• _Assignment_
Start at the line with "Click the Anti-malware description text" and print every line through the end of the material below. Keep it exact and free of pictures.

• _Extracted entries_
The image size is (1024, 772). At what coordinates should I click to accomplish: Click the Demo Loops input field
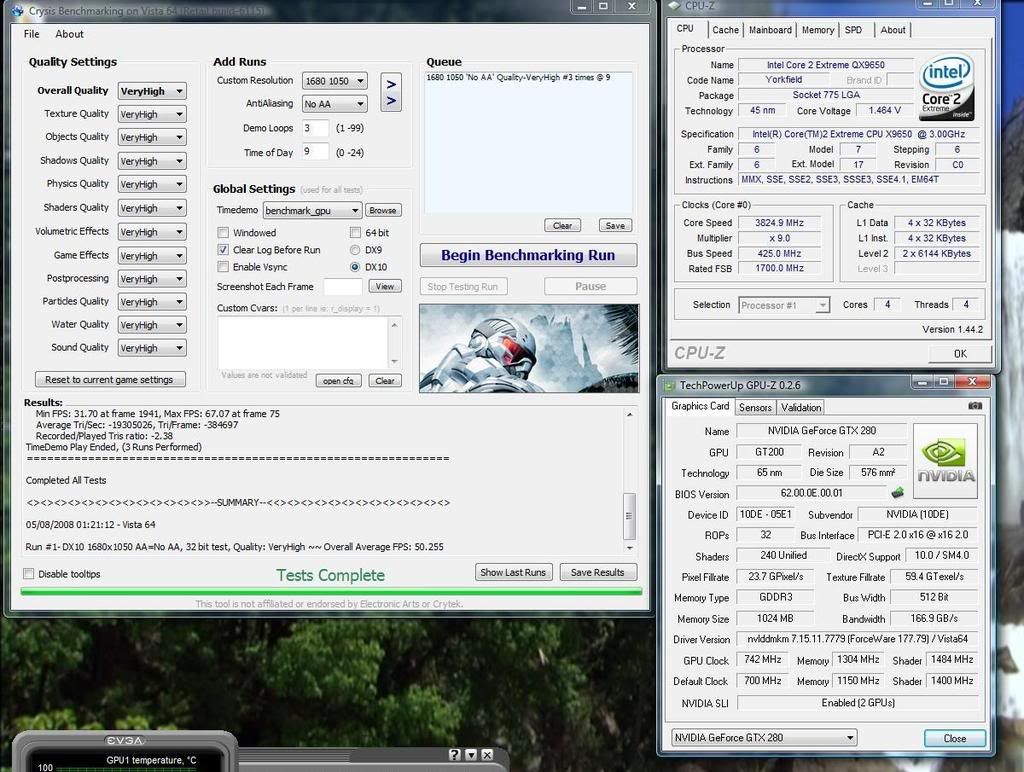point(315,128)
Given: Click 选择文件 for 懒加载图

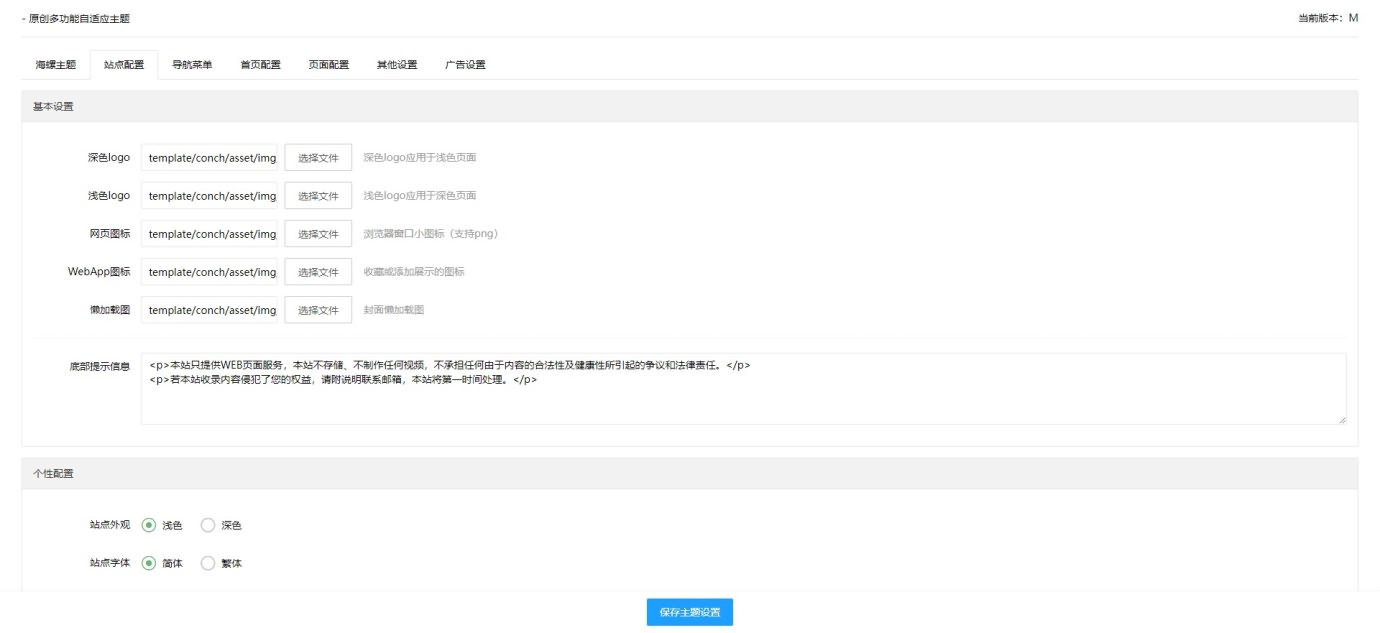Looking at the screenshot, I should pyautogui.click(x=318, y=310).
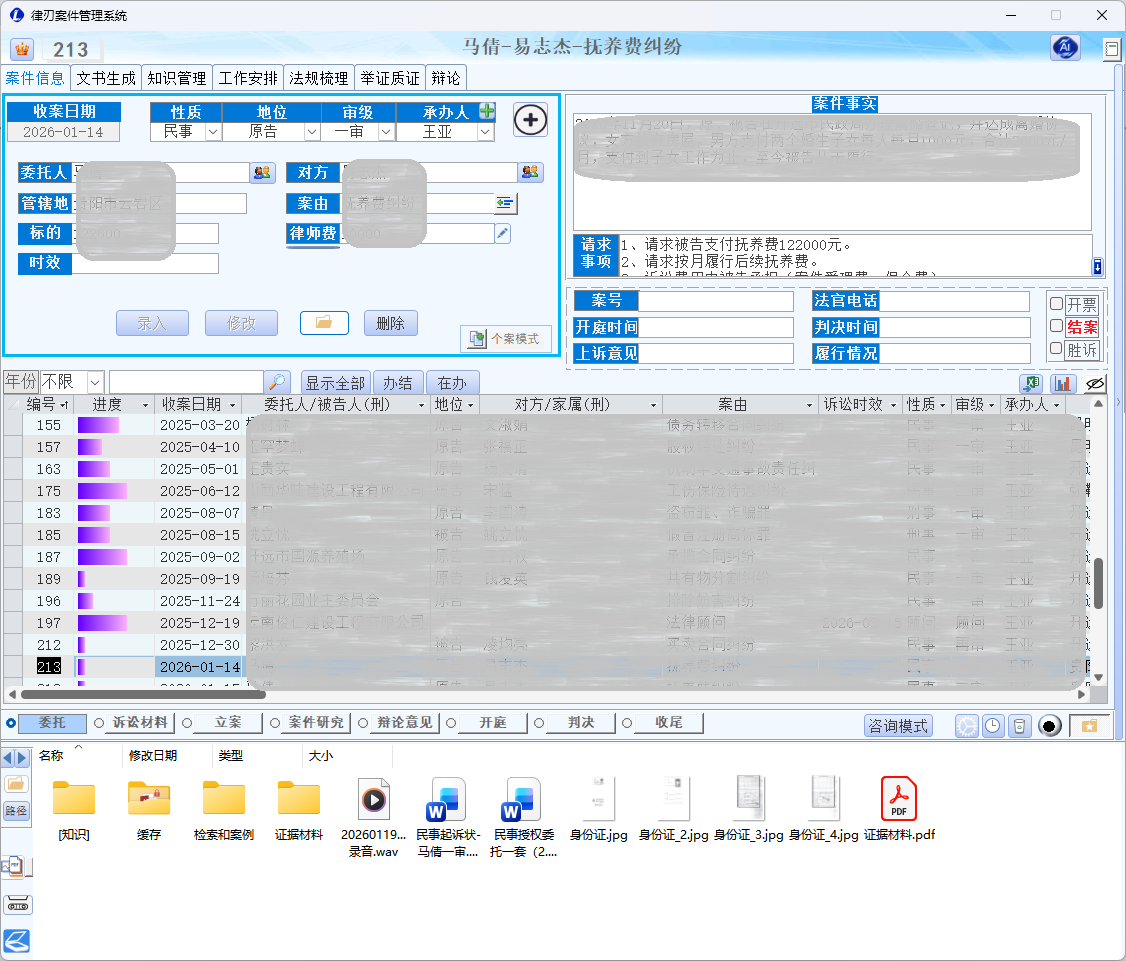The height and width of the screenshot is (961, 1126).
Task: Select the 诉讼材料 stage radio button
Action: click(x=99, y=723)
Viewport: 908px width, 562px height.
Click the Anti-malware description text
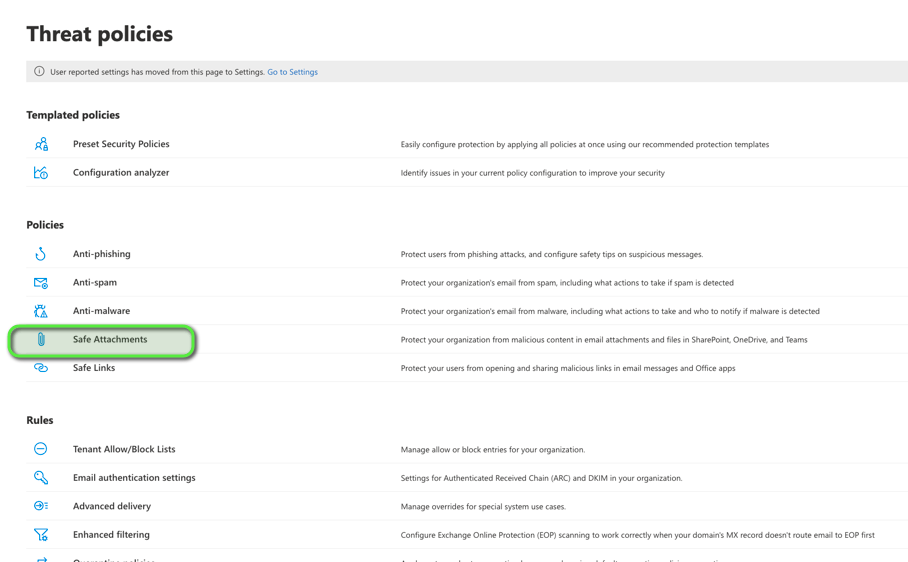[610, 311]
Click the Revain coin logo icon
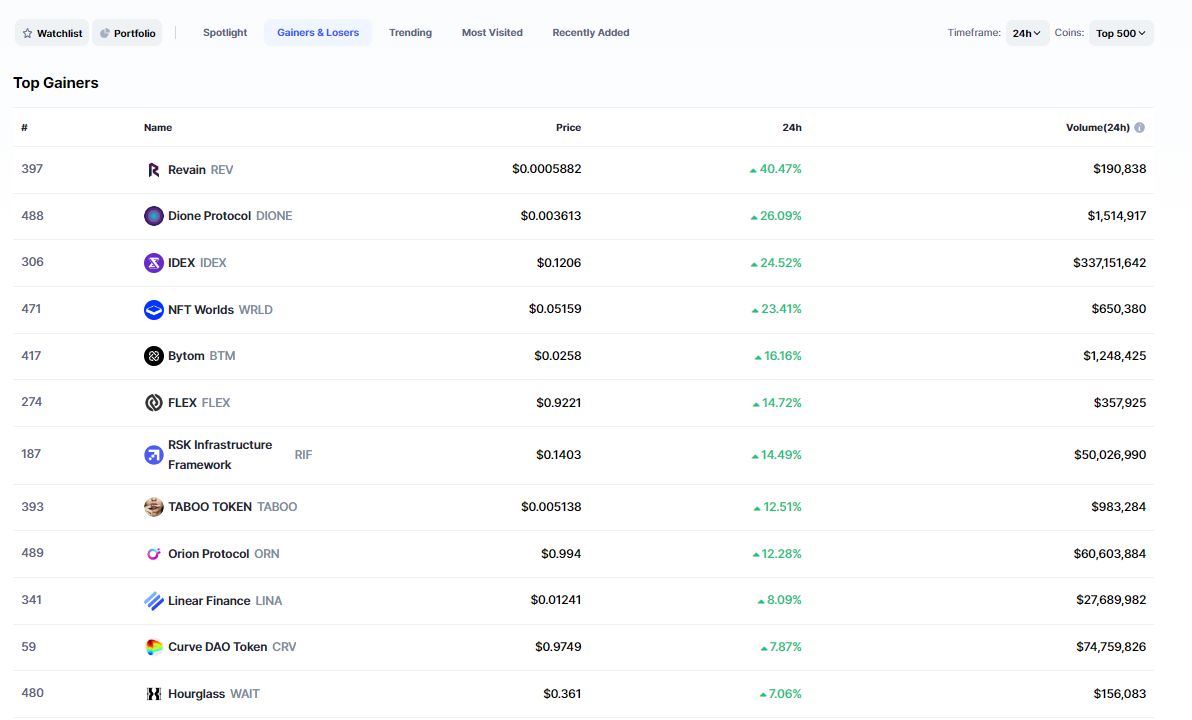 pos(153,170)
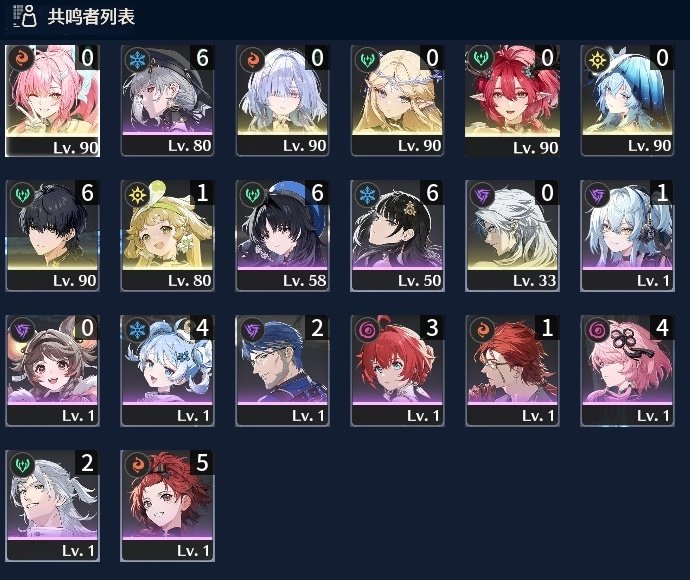Open the red-haired elf Lv. 90 character card
Screen dimensions: 690x580
pyautogui.click(x=513, y=101)
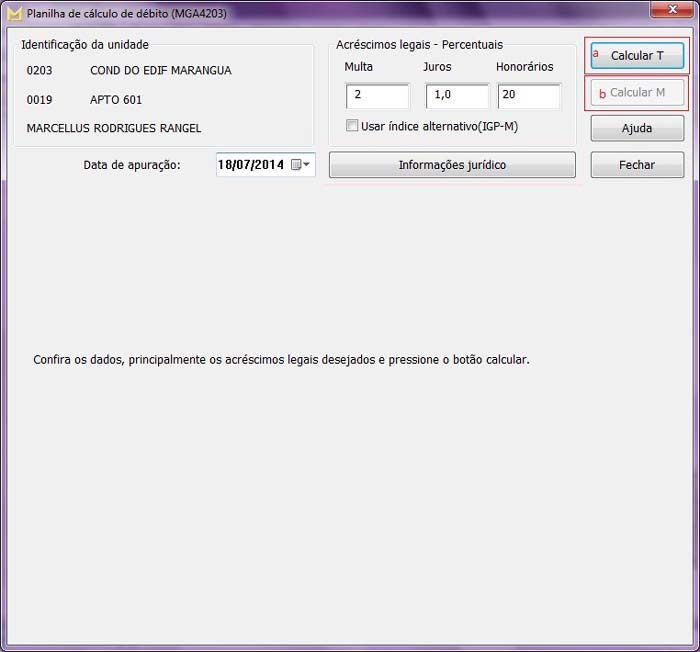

• _Answer box_
Click the Anti-malware description text
[610, 311]
Click the Revain coin logo icon
 pos(153,170)
Open the red-haired elf Lv. 90 character card
Screen dimensions: 690x580
pyautogui.click(x=513, y=101)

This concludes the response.